▶ **Problem description**
Show each line of the data below that has the string "text" in it.

▶ **Provided records**
Content starts

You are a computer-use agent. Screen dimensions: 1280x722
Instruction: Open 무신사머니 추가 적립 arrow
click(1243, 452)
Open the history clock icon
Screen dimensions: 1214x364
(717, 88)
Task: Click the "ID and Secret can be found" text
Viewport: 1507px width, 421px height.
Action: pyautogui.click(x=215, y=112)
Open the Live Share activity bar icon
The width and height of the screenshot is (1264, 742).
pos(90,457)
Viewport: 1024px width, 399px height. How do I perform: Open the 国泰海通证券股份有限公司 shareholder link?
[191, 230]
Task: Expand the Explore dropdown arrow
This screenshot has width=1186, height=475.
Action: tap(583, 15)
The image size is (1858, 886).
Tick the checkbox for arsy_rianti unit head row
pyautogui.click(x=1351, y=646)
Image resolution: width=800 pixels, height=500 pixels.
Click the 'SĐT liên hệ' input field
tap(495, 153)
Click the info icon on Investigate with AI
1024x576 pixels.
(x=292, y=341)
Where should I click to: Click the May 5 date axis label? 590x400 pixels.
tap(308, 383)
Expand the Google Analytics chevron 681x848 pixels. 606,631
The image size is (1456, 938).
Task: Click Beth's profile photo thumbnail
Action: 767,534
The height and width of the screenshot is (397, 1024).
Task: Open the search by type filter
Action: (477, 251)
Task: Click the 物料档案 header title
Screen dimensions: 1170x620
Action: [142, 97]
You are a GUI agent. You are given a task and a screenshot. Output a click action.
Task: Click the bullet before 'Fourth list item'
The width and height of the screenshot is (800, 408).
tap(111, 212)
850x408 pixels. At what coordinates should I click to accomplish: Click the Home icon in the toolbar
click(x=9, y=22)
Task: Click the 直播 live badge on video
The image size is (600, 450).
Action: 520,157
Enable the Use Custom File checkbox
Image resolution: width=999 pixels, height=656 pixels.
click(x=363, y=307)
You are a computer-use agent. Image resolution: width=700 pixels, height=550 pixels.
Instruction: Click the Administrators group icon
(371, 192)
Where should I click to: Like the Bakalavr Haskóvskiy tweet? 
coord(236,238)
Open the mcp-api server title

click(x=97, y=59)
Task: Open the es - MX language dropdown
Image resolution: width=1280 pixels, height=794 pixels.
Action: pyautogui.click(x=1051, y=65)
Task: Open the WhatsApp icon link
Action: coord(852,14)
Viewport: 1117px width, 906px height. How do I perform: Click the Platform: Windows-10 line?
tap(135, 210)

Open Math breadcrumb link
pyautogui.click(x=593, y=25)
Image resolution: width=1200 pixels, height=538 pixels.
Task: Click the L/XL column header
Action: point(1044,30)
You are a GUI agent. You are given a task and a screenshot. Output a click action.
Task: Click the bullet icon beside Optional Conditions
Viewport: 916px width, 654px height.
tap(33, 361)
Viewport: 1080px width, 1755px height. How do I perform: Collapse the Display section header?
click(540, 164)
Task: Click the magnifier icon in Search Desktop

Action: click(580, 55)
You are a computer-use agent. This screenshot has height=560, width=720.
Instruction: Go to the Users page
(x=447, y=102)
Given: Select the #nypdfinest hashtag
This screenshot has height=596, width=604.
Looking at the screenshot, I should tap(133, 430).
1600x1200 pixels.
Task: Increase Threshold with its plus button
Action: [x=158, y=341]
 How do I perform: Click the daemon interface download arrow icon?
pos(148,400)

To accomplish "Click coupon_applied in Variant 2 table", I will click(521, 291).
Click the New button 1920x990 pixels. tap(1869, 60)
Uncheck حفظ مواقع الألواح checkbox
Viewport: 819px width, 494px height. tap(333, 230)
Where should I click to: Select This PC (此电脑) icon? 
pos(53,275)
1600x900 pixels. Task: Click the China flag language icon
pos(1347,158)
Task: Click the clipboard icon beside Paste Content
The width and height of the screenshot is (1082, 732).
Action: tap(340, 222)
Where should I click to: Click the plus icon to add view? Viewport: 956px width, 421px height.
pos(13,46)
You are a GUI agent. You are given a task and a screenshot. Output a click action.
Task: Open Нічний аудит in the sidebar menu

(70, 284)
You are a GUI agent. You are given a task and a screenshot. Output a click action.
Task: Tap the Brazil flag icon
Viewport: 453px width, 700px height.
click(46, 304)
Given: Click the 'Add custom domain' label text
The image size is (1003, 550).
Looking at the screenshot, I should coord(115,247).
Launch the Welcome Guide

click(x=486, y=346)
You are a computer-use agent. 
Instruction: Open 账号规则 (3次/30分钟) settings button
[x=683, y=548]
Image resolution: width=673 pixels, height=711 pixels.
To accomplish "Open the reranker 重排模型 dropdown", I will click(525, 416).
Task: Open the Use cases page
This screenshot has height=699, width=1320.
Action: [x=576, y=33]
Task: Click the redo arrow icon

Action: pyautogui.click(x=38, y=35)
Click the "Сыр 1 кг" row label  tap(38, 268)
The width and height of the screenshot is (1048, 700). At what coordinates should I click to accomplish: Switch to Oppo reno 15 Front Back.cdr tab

Content ends

▶ **Answer box**
Task: Click the "ID and Secret can be found" text
Given: Click the 'Add custom domain' label text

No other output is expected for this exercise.